Wednesday, July 20, 2011

More about the 6Q26 and 6Q27 deletion...

I noticed the other day that someone found this blog by searching for 6Q26 - in other words, Natalie's gene deletion.  She is missing 6Q26 and 6Q27, but I wanted to touch back on this for just a minute because I remember googling for information about her deletion.  I remember that the doctors couldn't tell us much about what to expect for Natalie.  They couldn't tell us how she would develop, if she would ever walk or talk, be able to live normally- and it was a scary time for me as her mother.

I found out about Natalie's hydrocephalus near the 20 week mark of my pregnancy.  The second half of my pregnancy was filled with lots of crying.  There's the idea that you need time to mourn your "perfect" child, and I think I did do that.  Natalie was born by c-section around week 36 of my pregnancy.  She spent some time in the NICU and didn't have her shunt placed until she was more than a month old.  When she was in the NICU, they found that she had a tethered spinal cord and a mass on the end of her coccyx.  These three features together were enough for the geneticist to be curious, so she took a sample to do some testing.  It came back that 6q26 and 6q27 were missing.

Natalie is two and a half years old now.  She walks, she talks, she is absolutely amazing.  She's affectionate and funny.  She has had a shunt placement.  She has had two shunt revisions.  She has had a surgery to de-tether her spinal cord and remove the mass on her coccyx (which turned out to be a benign teratoma).  She has had one surgery to straighten her eyes because she's farsighted and we didn't know it until her eyes crossed.  She wears glasses.  She goes to physical therapy, occupational therapy and speech therapy. 

She didn't sit up on her own until her first birthday (December 3), but she was walking on her own by the end of the next summer.  As of her second birthday, she only said about a dozen words. (A few months of speech therapy later and she's well over a hundred.)  She can feed herself with her fingers, but is still working on using a fork and spoon.  She gets it to her mouth, but like most kids, a lot ends up in her lap or on the floor.

She has seen just about every specialist they can come up with.  She has had studies done of her heart and her bladder.  She has a developmentalist, a neurologist, a neurosurgeon, an ophthalmologist, a urologist- along with her pediatrician and dentist. 

It's not the quietest life, we're busy with her therapy appointments, we have something three days a week.  We were down to seeing her neurosurgeon once a year, but then she had a shunt failure and we're seeing him again this week for a follow up from seeing him in April.  Most everyone else she only has to see once a year, though.

I really don't want this to sound like our life is depressing.  It's a lot of stuff, but it is entirely manageable.  Being at home with Natalie, I never think, "She's SO behind!" and when she reaches milestones, I don't think, "It's about time!  She should have been doing this months ago!"  She is doing things in a very normal way, but on her own timeline.  She works hard, and is just as excited about new things as her sister was.  Her hair grew in over her scar from her shunt replacement, and it's easy to not think about it.  She's just a kid doing kid things.

I tend to be a worrier.  I have memorized the possible signs of shunt failure, and I've seen which signs she exhibits when she has a shunt failure.  I am always keeping an eye out for these things.  I also know what I need to do in the event that she has her first seizure.  I'm sure I'll be terrified, but I know what I need to do. 

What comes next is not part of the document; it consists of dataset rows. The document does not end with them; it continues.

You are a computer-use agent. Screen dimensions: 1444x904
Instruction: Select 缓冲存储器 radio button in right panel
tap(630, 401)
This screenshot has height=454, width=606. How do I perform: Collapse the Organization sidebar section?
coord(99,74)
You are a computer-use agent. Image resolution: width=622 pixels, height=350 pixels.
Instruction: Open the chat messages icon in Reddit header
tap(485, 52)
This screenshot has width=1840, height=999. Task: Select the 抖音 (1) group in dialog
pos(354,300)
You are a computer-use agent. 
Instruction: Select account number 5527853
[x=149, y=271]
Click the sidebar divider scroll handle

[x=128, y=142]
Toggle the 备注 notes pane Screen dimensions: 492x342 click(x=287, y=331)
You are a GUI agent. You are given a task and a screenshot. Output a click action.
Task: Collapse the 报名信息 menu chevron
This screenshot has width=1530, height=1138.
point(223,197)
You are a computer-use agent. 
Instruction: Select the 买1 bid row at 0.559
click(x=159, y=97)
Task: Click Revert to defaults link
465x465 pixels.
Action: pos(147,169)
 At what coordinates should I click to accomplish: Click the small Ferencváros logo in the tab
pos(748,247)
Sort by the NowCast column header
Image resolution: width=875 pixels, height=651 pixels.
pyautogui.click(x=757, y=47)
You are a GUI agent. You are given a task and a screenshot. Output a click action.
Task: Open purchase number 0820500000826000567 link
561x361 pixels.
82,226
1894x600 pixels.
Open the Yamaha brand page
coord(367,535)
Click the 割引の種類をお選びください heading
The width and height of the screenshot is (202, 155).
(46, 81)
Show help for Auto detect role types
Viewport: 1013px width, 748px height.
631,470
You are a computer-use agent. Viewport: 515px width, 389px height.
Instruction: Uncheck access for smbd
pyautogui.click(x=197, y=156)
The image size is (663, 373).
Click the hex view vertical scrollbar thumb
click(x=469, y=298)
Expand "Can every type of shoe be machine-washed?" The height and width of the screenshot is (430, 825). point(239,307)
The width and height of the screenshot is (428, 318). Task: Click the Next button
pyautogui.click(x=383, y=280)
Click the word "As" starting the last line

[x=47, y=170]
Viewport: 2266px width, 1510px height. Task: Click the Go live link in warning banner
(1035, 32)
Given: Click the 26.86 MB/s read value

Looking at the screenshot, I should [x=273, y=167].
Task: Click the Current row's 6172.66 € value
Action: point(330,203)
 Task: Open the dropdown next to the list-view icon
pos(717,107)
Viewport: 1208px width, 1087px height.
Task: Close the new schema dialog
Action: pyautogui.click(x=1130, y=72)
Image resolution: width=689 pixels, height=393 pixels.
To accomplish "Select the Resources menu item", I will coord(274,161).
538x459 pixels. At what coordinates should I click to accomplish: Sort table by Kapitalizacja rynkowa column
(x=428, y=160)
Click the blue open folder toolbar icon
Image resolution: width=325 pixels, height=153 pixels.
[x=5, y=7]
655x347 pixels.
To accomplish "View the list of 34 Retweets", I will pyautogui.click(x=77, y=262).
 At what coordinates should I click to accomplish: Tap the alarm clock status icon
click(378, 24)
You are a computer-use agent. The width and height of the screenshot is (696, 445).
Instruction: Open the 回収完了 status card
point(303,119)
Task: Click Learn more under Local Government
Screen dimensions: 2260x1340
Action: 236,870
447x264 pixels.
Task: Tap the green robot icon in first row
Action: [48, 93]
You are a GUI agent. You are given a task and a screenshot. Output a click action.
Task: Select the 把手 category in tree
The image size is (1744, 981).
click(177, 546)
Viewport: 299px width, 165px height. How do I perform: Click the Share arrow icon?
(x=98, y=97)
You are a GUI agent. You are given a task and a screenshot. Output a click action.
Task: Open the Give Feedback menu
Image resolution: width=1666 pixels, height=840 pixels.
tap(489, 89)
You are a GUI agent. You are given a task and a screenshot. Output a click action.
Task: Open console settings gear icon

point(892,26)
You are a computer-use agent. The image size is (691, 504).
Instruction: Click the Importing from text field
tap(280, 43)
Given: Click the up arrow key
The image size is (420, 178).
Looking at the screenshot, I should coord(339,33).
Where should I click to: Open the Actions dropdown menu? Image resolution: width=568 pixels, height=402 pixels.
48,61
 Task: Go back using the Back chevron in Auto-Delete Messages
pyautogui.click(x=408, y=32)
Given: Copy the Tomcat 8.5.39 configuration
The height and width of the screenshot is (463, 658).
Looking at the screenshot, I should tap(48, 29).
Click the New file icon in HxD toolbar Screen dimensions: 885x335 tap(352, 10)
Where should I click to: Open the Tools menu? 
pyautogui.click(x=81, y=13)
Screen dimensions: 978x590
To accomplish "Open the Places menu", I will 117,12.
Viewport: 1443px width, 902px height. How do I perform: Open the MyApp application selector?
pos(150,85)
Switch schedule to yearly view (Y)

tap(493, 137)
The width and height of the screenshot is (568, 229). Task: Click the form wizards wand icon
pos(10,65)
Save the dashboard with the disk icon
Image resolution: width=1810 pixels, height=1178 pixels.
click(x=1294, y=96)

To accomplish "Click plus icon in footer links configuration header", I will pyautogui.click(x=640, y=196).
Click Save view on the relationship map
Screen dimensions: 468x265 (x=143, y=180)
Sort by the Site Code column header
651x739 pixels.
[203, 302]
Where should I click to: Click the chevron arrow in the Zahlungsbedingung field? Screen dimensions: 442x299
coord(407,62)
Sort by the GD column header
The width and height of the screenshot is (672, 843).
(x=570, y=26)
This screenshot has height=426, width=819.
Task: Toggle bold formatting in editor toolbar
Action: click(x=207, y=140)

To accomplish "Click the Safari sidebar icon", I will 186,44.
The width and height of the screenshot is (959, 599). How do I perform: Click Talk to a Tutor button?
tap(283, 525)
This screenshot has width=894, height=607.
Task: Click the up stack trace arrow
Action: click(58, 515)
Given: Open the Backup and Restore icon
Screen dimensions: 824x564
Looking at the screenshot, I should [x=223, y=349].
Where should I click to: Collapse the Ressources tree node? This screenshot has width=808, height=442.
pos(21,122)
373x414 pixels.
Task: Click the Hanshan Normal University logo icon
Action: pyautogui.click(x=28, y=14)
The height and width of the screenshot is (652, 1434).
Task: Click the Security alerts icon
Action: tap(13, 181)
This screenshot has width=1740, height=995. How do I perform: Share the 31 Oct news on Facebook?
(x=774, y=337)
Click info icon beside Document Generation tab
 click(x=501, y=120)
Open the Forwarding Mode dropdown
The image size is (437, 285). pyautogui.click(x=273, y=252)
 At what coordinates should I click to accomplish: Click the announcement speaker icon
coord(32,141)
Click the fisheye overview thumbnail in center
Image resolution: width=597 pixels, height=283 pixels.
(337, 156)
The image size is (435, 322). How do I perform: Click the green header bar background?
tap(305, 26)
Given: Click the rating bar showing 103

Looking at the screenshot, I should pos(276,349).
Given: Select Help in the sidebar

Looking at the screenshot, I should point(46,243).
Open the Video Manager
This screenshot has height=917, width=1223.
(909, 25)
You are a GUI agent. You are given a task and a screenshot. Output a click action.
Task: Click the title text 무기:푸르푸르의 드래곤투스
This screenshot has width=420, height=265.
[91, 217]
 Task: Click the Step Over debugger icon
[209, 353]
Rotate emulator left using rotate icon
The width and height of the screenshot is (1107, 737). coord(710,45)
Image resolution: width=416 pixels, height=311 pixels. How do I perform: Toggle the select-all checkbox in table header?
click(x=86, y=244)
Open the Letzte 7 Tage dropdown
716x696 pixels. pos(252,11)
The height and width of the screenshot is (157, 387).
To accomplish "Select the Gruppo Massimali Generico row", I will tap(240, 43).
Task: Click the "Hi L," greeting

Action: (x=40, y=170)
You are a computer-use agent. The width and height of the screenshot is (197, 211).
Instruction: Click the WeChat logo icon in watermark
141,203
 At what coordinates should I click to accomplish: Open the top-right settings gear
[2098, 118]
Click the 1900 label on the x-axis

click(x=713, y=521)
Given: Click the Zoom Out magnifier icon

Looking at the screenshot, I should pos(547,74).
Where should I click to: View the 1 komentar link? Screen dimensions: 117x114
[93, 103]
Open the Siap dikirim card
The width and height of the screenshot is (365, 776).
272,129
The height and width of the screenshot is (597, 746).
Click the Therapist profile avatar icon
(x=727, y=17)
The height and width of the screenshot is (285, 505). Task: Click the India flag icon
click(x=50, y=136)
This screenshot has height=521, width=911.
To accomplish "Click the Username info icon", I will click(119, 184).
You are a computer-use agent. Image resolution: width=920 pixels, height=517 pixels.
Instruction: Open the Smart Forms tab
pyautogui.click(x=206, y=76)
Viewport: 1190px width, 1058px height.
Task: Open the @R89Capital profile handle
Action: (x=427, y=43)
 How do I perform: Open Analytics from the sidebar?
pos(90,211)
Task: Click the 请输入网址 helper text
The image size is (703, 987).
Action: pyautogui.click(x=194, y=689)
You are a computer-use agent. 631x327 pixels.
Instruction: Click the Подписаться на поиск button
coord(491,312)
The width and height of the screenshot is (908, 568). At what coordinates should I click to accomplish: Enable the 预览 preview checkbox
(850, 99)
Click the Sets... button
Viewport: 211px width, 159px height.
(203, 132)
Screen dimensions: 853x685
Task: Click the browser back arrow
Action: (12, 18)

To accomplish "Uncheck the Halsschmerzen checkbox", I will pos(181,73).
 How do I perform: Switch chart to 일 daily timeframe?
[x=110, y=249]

It's important to remember to keep small goals and steps.  Really, take things one at a time.  It can be overwhelming.  Ask lots of questions when you are with the doctor.  Find out what kind of shunt your child is getting and why the doctor is picking that type.  Write things down, it's easy to forget when you are overwhelmed with the emotional aspect of things.  Get your child enrolled in your state's Birth to Three program.  There are different names in different places, but you should be able to find it with your pediatrician's help.  And what helped me the most was talking to friends about what I was feeling and what I was going through.  It was a really hard time because it was a giant upset to my life.  I was never going to be the mom of a child with special needs.  Stuff like that never happened to me.  But then, it did happen.  About three years after I found out about the hydrocephalus, we're fine.  We're a happy family.  She's healthy.  She plays with her big sister and irritates her big sister in normal little sister ways. 

I don't know that this will answer any questions of a new parent of a child with this deletion, but I realized I hadn't talked much about it since we were in the heaviness of it while it was happening.  Please feel free to comment and ask questions or even let me know if you'd like to email privately about it.